Я служил там первым гобоистом с 1995 до 1996 года, и это был очень важный для меня опыт. Я впервые в жизни сыграл симфонии Бетховена, Малера, Рахманинова… Одно дело – заниматься восемь часов в день для одного концерта, сделать самую лучшую трость, прекрасно выступить и всем рассказывать об этом два месяца.
Это очень здорово, но это не работа. Работа – это постоянно поддерживать свой уровень и каждый день играть все лучше и лучше. И вот первый раз в жизни в Канзасе у меня появилась такая возможность. Будучи в Канзасе, я прошел конкурс на вакансию второго гобоя в Сан-Францискском симфоническом оркестре.
Мой переход в Сан-Франциско был связан с тем, что это, конечно, был оркестр совсем другого, мирового класса. В оркестр в тот год пришел все тот же Тилсон Томас, и я был первым музыкантом, которого он принял на работу. Там я работал шесть лет, с 1996 до 2002 года. Я полюбил Калифорнию и удивительный город Сан-Франциско, многому научился в этом оркестре. Однако с каждым годом я все больше хотел играть самые длинные, самые красивые, самые важные соло сам – то, что делает первый гобой. А я был вторым!
Поэтому, когда открылась вакансия в оркестре Метрополитен-оперы, я участвовал в конкурсе и с 2002 года стал там работать. Я считаю, что этот переход был для меня правильным, поскольку я занял должность первого гобоя в абсолютно потрясающем оркестре.

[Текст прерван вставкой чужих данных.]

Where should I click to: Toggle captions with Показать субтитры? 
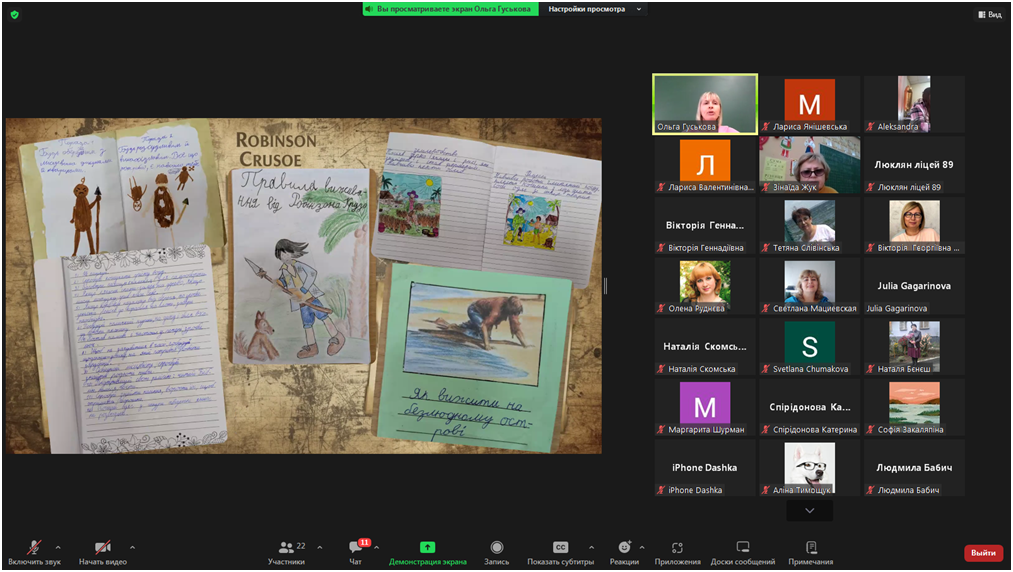(560, 548)
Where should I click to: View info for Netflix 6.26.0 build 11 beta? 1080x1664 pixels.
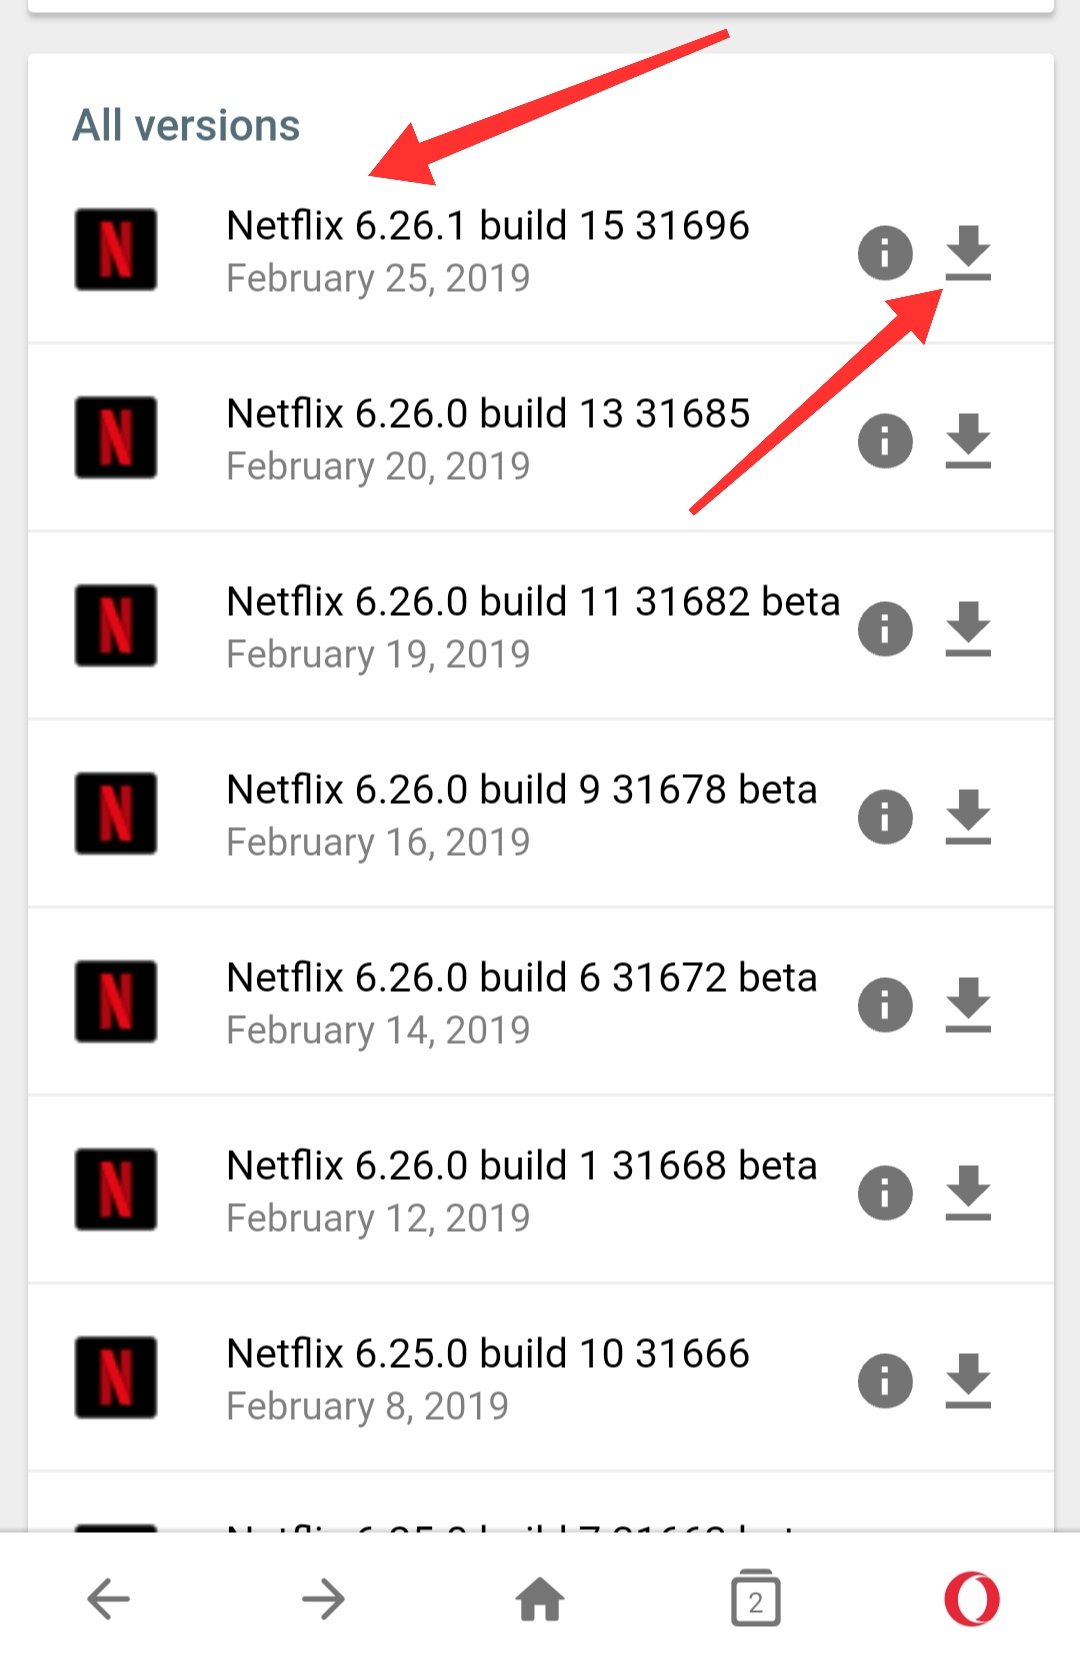click(x=885, y=629)
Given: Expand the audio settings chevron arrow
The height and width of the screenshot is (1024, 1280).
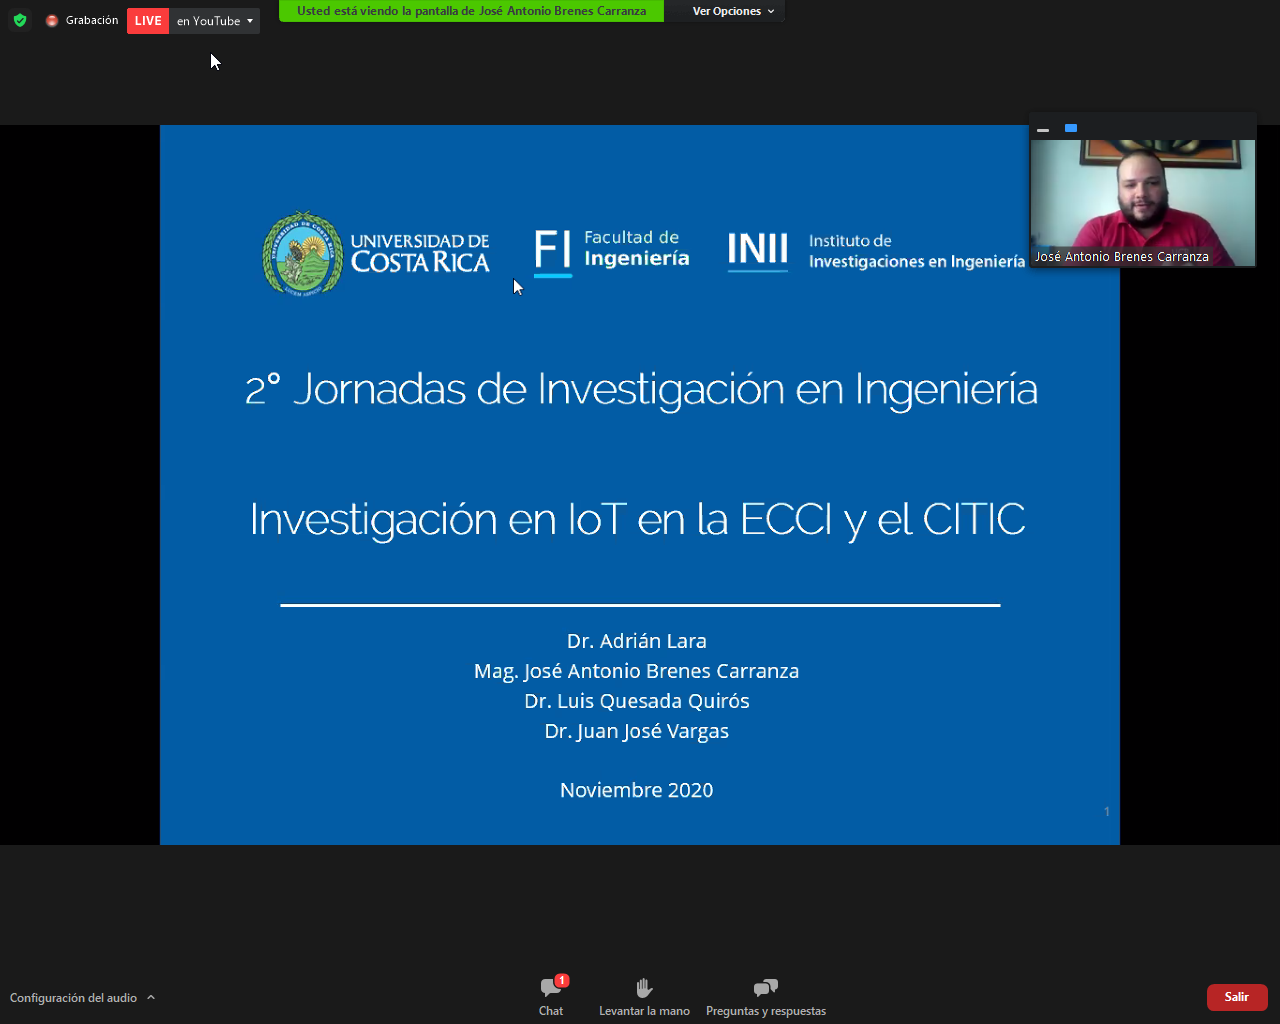Looking at the screenshot, I should 151,997.
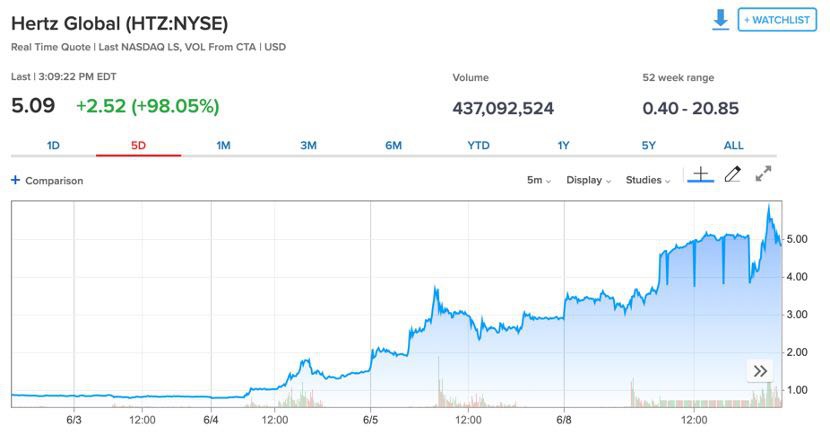Open the 5m interval dropdown
This screenshot has height=436, width=830.
tap(539, 180)
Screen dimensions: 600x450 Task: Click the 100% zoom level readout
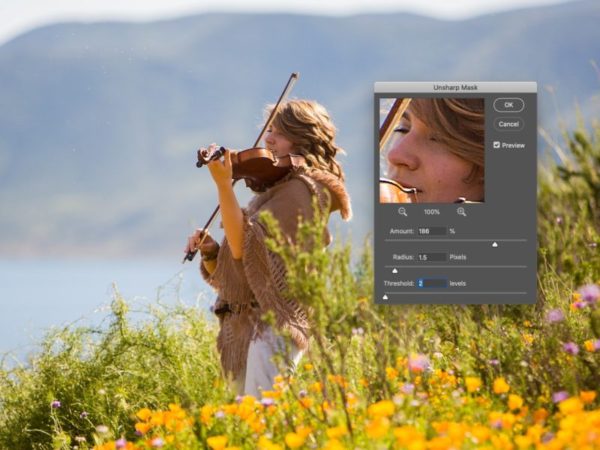tap(432, 212)
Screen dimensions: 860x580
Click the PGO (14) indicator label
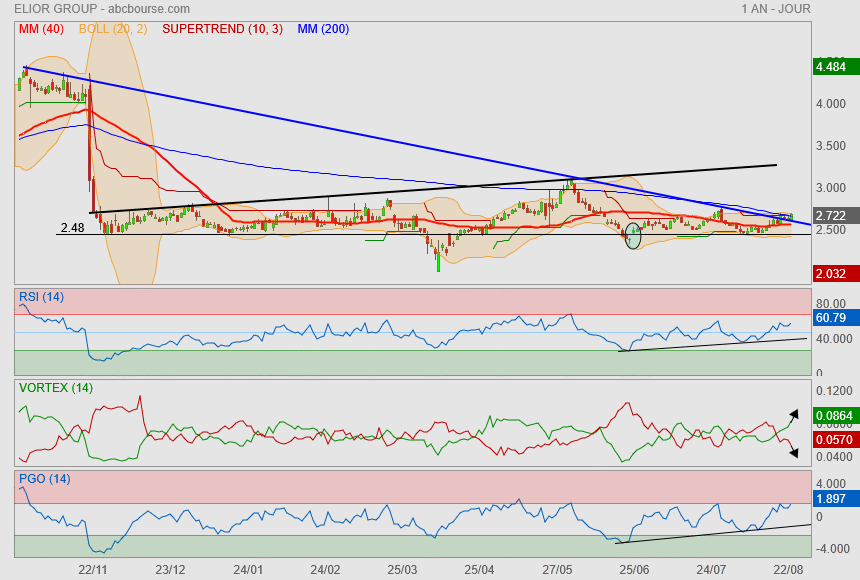point(44,479)
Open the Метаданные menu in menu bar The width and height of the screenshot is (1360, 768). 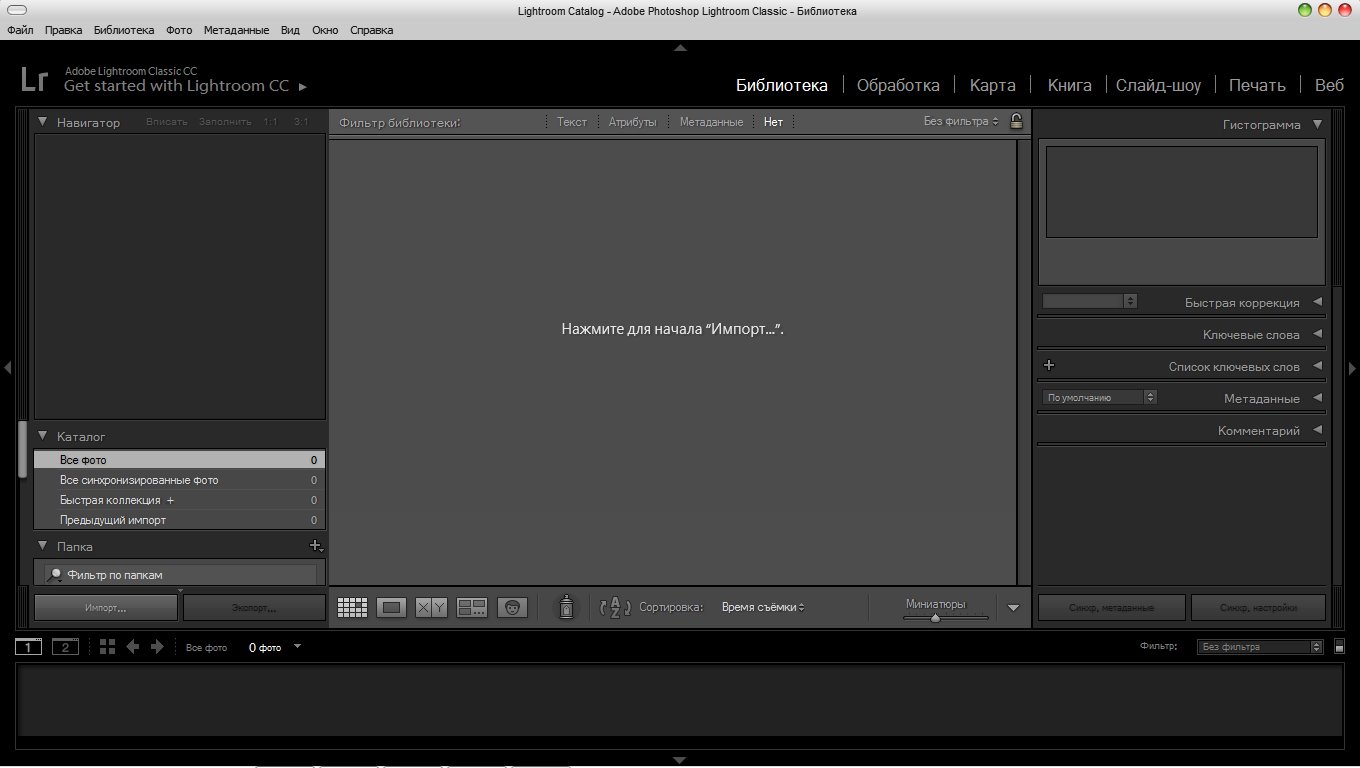pyautogui.click(x=236, y=30)
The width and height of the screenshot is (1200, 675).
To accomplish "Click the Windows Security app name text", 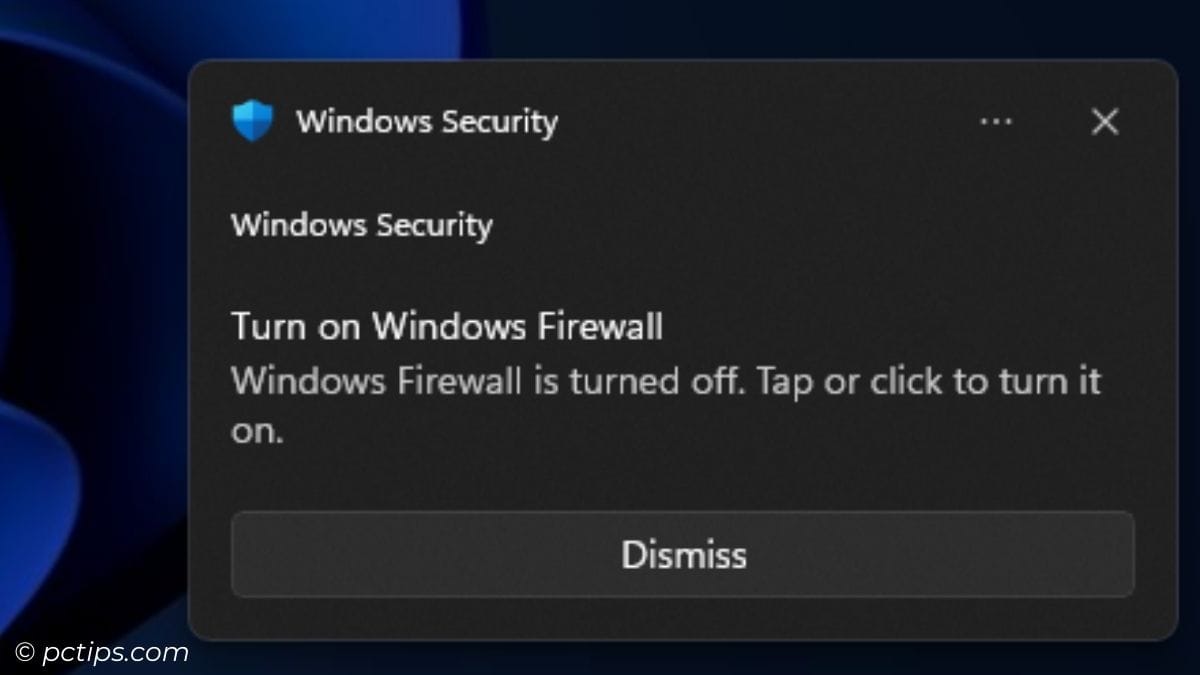I will [x=428, y=122].
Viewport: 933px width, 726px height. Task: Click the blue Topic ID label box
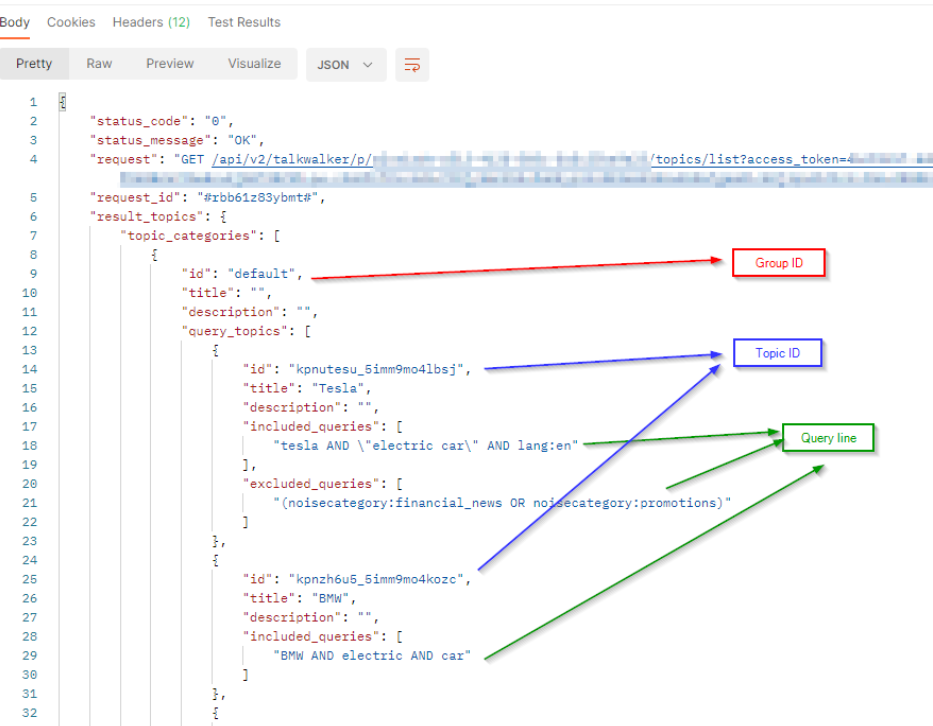(x=777, y=353)
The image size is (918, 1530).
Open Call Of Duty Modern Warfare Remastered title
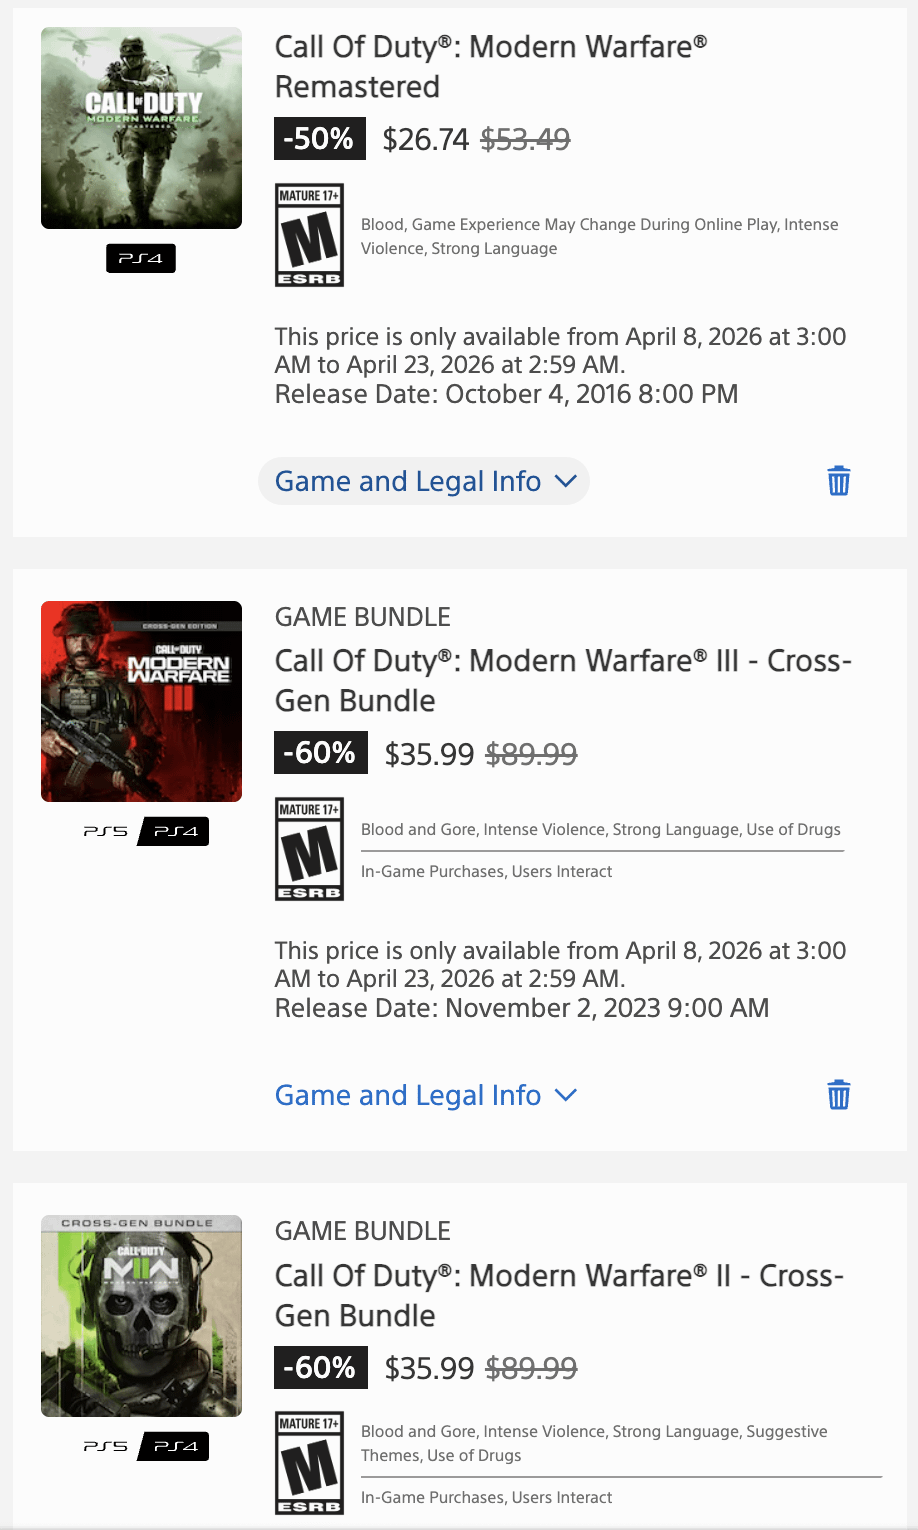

– Многие называют этот оркестр лучшим оперным оркестром в мире.
– Я абсолютно согласен с этим. Если не он, то какой?
– Есть прекрасные европейские оперные оркестры – оркестр «Ла Скала», оркестр «Ковент-Гардена»…
– «Ла Скала» и «Ковент-Гарден» – очень хорошие театры, оркестры в них играют на очень высоком, но не таком ярком симфоническом уровне, как оркестр Метрополитен-оперы. В этом огромная заслуга Джеймса Ливайна. Я был счастлив работать с величайшими певцами Пласидо Доминго, Лучано Паваротти, Миреллой Френи, с другими мировыми звездами.
Конечно, было тяжело. Попробуйте выдержать четырехчасовые утренние репетиции, вечерний спектакль (например, шестичасовой «Парсифаль») и еще выкроить часа два для занятий и время, чтобы сделать трость! Но это был для меня совершенно потрясающий опыт.
– Как вам работалось с Ливайном? Говорят, он абсолютно непринужденный в общении, очень легкий человек.
– Одно то, что все зовут его не маэстро Ливайн, а Джимми, говорит о многом. Джеймс Ливайн – величайший дирижер, прекрасный пианист и замечательный человек: непринужденный, живой, обаятельный. Я работал с Ливайном четыре года, и это был очень светлый период моей жизни в темной яме Метрополитен.
– Как вы пришли в Чикагский симфонический оркестр?
– В 2005 году в Чикагском оркестре открылась вакансия первого гобоя. Это случилось неожиданно: у моего предшественника, великолепного гобоиста Алекса Клайна начались проблемы с руками, и он вынужден был уйти после девяти лет работы. Это столь малый срок – до него первым гобоистом Чикагского оркестра тридцать девять лет (!) был Рэй Стилл.
– И это еще не предел –Адольф Херсет был первым трубачом ЧСО пятьдесят три года!
– Да. Так вот, был объявлен «всесоюзный» конкурс. Меня пригласили сразу на финал. Вообще, в тот год из первой пятерки американских оркестров в трех открылись вакансии первого гобоя: в Кливленде, Нью-Йорке и Чикаго. Прибавьте к этому вакантные места в Национальном симфоническом оркестре в Вашингтоне, в оркестрах Лос-Анджелеса, Цинцинатти, Атланты, Сиэтла, да еще мое место в Сан-Франциско оставалось свободным… Девять вакансий на место первого гобоя – беспрецедентный случай в истории!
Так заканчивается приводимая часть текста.